Another country outside the francophone zone but tied to it through multilateral cooperation that should attract the attention of postcolonial theorists and critics is Post-Apartheid South Africa, which has gradually become a new attractive centre for many Africans either for the purpose of studies, business or health care. In other words, it is playing the role that European capital cities (especially Paris and London) used to play in the past (and are still playing of course, but to a lesser extent) as the intellectual Meccas for former colonies. “Moving the Centre”, Ngugi’s expression, is what immediately strikes me when I think of this new development, which deserves further exploration in terms of the need for the redefinition of a North-South relationship, or of international power distribution. .
Afrocentric discourse is growing and is useful for unearthing new perspectives. The Centre for African Renaissance Studies (in Pretoria), which is affiliated to the University of South Africa, has a graduate program which emphasises the production of Afrocentric discourse. It also has a mandate to tighten the links between African scholars on the continent and those in the Diasporas. The program seeks to understand how and where things went wrong historically and determine the right paths to an African Renaissance and Africa’s self-repositioning on the global stage. One may see here an extraordinarily rich food for postcolonial thought and a valued opportunity for its renewal.
As a conclusion, an active French and Francophone postcolonial criticism can be very resourceful for comparative francographic literary studies. I’m convinced – and some influential critics confirm this insight – that the future of postcolonial theory depends on the will to find the right balance between the inflationary debate on the prefix ‘post’ and the channelling of these predominant conceptual discussions to the literary and cultural creations from former colonies in Africa, Asia or the Caribbean. So, Francophone comparative literature has a lot of interesting material for postcolonial approaches. If titles are alluring windows to the comparative postcolonial possibilities in francographic fictional works, then La fille de Christophe Colomb by Quebecois Réjean Ducharme and Les Petits Fils-Nègres de Vercingétorix by Congolese Alain Mabanckou, Le pays sans chapeau and Le pays sans ombre by Haitian D. Laferriere and the Djiboutian A. Waberi respectively and Mauritian Ananda Devi’s Indian Tango and Guadeloupean Ernest Pepin’s Le tango de la haine certainly have themes rich for postcolonial disquisition. The rising star from Djibouti also authored the acclaimed Les États-Unis d’Afrique, whose comic reversals shatter ready-made binary thinking and suits postcolonial Center-Margin reinterpretations.

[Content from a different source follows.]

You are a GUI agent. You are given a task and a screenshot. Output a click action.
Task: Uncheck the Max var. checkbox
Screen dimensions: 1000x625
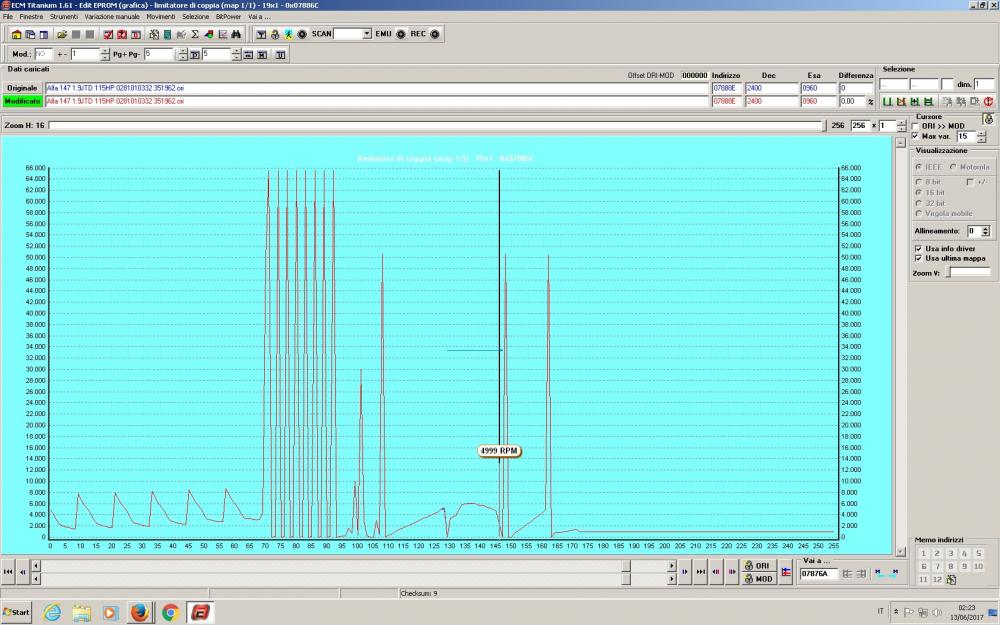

No doubt, our colleague, Pius Adesanmi’s excellent Project on New African Literatures will enormously contribute to the enrichment and renewal of the postcolonial debate. As Amatoritsero Ede asserts in his introduction to the first issue of Gboungboun, this initiative spotlights “emergent and relatively unknown but equally engaging writers of the third generation from the entire continent (both Francophone and Anglophone)”, thus generating ideas and discussions covering the entire continent, irrespective if linguistic, geographic, disciplinary, and other artificial barriers. In this way, the French and Francophone establishment’s customary neglect of postcolonial theory will be remedied.